No outro lado da história, o movimento de redução de danos liderado por médicos e ativistas comunitários em todo o mundo está lentamente trabalhando para desvendar o regime global de proibição. Com uma medida de cédula de 1996, os eleitores da Califórnia, por exemplo, iniciaram uma tendência ao legalizar as vendas de maconha-médica. Em 2018, Oklahoma tornou-se o 30º estado a legalizar a cannabis medicinal. Após iniciativas do Colorado e de Washington em 2012, mais oito estados descriminalizaram o uso recreativo da cannabis, durante muito tempo a mais difundida das drogas ilícitas.
Atingido por uma onda de abuso de heroína durante os anos 80, o governo português reagiu pela primeira vez com repressão que, como em todo o planeta, pouco fez para impedir o aumento do abuso de drogas, da criminalidade e das infecções. Gradualmente, uma rede de profissionais médicos em todo o país adoptou medidas de redução de danos que proporcionariam um impressionante recorde de sucesso comprovado. Após duas décadas deste julgamento ad hoc, em 2001, Portugal descriminalizou a posse de todas as drogas ilegais, substituindo o encarceramento por aconselhamento e produzindo uma queda sustentada nas infecções pelo HIV e hepatite.

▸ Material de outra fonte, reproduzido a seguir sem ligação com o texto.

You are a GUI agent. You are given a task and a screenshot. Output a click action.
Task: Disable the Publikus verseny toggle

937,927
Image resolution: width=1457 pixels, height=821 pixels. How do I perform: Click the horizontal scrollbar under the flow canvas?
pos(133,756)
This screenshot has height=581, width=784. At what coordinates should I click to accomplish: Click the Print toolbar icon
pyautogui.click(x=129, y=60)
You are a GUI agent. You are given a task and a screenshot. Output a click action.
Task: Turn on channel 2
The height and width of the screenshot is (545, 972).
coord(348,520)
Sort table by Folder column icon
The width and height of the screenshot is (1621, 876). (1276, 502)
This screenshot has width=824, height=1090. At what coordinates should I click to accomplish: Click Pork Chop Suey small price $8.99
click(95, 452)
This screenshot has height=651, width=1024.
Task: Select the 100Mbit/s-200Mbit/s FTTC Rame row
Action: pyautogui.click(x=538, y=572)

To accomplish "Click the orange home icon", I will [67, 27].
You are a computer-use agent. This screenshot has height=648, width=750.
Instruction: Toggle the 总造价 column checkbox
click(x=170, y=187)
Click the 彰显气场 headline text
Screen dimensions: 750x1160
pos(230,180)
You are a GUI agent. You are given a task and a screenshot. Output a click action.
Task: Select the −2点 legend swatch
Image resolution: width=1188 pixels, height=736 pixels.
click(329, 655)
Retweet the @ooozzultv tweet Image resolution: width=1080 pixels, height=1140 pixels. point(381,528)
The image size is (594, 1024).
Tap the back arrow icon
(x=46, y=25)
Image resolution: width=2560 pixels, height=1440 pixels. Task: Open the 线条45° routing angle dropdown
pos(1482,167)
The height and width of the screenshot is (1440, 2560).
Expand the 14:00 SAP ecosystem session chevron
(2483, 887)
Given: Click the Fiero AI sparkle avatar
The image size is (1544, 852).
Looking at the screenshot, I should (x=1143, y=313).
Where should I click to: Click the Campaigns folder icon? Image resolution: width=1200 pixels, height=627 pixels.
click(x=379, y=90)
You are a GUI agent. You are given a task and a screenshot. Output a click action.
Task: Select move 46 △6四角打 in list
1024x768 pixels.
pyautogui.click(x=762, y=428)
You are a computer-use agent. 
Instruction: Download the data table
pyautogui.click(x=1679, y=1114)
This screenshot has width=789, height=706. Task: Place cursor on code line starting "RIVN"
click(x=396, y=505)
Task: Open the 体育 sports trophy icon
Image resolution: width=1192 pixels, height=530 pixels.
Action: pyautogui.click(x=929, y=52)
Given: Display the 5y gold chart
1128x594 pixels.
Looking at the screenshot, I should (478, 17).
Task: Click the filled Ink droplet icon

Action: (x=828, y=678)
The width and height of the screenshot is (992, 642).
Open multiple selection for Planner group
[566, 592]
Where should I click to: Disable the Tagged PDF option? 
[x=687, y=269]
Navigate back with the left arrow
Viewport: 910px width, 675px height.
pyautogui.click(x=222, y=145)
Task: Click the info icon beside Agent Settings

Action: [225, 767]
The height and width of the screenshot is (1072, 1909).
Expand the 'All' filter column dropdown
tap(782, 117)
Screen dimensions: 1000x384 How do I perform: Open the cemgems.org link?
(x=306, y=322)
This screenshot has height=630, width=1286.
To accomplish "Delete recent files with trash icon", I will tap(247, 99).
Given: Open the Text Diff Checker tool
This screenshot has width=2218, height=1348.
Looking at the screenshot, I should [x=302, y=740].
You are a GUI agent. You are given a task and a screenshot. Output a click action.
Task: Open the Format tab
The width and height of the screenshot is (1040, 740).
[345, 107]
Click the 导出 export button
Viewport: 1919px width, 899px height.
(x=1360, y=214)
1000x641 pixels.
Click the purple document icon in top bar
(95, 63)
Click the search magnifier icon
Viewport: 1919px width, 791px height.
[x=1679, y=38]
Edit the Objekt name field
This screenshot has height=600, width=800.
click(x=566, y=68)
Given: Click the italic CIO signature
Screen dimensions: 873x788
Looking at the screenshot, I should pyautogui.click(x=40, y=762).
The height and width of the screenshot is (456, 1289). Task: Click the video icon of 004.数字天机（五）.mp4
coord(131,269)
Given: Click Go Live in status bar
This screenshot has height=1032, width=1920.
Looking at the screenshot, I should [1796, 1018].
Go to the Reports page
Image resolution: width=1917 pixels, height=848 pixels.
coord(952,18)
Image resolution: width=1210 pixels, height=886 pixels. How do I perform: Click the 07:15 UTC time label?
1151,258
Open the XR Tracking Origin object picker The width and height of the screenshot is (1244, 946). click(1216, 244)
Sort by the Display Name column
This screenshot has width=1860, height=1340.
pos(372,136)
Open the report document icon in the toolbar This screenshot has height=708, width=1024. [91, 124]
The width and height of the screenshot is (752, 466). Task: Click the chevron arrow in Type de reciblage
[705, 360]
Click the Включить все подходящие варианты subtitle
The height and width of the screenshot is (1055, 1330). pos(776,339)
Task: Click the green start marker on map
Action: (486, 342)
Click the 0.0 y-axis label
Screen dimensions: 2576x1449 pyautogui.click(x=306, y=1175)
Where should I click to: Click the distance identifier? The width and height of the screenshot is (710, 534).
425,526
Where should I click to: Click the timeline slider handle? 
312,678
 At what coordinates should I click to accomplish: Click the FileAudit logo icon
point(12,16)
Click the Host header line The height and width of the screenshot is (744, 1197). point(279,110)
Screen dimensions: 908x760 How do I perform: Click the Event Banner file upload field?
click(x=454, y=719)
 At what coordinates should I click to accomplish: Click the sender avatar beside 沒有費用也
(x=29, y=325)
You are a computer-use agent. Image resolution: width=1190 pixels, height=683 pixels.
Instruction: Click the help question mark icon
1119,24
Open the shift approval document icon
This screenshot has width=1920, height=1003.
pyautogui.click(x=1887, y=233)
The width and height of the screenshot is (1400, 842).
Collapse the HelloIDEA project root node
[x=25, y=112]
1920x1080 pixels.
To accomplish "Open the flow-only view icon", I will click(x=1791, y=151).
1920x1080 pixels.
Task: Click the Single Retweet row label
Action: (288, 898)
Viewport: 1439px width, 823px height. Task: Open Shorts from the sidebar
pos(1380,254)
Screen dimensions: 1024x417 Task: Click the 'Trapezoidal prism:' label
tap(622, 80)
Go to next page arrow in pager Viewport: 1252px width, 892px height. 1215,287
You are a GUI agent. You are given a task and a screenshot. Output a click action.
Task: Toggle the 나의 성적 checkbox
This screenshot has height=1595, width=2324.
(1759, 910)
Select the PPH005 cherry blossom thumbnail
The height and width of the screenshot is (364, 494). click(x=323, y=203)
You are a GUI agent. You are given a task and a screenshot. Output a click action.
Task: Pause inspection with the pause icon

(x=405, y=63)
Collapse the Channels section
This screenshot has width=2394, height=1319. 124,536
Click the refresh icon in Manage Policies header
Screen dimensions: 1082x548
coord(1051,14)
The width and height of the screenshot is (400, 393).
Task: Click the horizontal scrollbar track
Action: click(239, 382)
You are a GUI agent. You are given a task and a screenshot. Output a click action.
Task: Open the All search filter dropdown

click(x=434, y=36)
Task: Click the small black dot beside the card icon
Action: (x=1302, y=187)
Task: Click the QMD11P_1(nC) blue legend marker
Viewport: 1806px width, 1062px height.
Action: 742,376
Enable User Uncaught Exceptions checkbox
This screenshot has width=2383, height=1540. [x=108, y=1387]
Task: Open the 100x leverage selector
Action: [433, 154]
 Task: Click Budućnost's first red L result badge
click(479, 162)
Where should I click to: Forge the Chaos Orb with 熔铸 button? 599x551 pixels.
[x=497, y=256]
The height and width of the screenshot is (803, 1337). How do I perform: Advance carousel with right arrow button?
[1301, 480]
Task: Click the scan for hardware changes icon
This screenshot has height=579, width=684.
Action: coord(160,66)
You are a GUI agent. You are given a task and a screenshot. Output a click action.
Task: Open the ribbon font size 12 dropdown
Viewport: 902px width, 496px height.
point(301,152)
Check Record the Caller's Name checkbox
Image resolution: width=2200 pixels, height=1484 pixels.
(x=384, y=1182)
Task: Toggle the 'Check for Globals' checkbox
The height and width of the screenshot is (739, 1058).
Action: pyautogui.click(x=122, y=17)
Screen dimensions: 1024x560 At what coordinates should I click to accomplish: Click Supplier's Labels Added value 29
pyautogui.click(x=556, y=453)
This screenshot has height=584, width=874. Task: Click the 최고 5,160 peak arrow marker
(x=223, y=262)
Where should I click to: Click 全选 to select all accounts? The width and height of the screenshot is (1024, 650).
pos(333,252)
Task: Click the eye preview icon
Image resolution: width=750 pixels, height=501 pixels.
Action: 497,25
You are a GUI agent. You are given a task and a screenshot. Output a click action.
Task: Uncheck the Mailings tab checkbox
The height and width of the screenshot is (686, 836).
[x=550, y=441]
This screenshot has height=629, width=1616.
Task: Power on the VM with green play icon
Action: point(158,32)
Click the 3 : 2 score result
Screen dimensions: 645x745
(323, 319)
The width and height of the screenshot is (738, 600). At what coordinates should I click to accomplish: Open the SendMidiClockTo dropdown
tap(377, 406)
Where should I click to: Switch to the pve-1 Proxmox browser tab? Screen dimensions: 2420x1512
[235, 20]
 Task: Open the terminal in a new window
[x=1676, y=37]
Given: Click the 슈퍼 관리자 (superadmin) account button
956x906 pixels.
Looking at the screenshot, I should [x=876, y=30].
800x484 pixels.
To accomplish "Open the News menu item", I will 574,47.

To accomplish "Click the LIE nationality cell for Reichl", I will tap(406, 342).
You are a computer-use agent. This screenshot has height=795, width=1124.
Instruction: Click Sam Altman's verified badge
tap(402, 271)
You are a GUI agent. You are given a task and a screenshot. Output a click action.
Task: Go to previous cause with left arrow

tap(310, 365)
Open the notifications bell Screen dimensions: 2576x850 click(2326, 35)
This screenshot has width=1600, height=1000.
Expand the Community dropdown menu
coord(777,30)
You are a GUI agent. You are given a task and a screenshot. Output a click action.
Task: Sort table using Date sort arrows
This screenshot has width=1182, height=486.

Projetando esta experiência para o futuro, parece provável que medidas de redução de danos sejam adotadas progressivamente a nível local e nacional em todo o mundo, à medida que várias guerras intermináveis e mal sucedidas sobre drogas sejam reduzidas ou abandonadas. Talvez um dia um caucus de legisladores republicanos em alguma sala de conferências de Washington em painéis de carvalho e um coral de burocratas da ONU em sua sede de Viena em vidro permaneçam como os únicos apóstolos pregando o evangelho desacreditado da proibição das drogas.